*** Opening THE DATA ***

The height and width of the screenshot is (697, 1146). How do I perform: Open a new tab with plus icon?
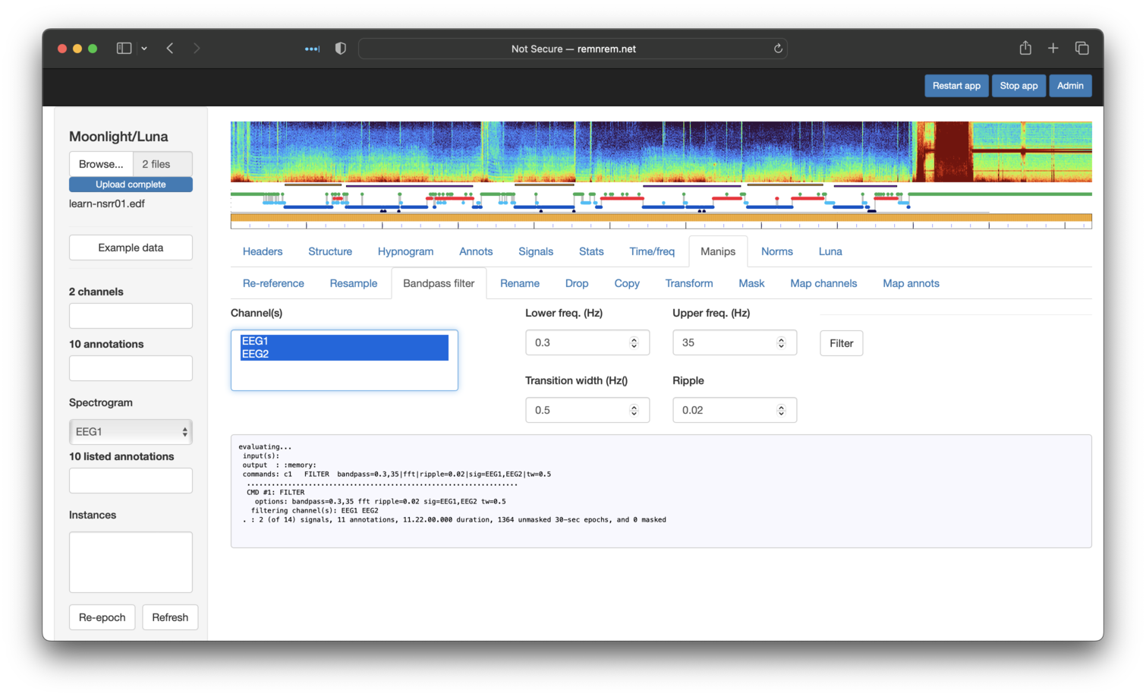click(x=1053, y=49)
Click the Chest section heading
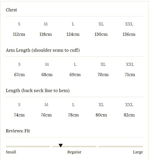Image resolution: width=149 pixels, height=160 pixels. click(x=11, y=10)
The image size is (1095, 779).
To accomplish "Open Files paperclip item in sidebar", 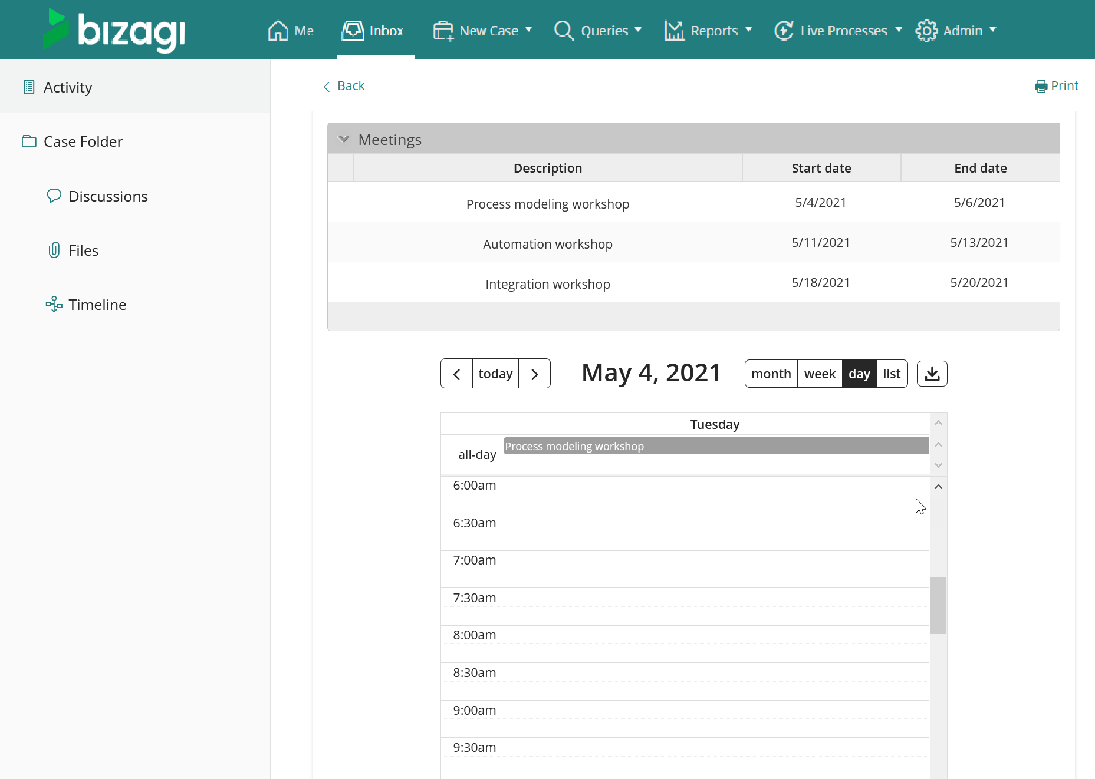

*** Closing THE DATA ***

→ **WORK ITEM**
A verbatim transcript of the material above, with images dropped, is the expected output.

→ **WRITTEN RESPONSE**
The height and width of the screenshot is (697, 1146). How do I perform: Open a new tab with plus icon?
click(x=1053, y=49)
Click the Chest section heading
Image resolution: width=149 pixels, height=160 pixels. click(x=11, y=10)
The image size is (1095, 779).
To accomplish "Open Files paperclip item in sidebar", 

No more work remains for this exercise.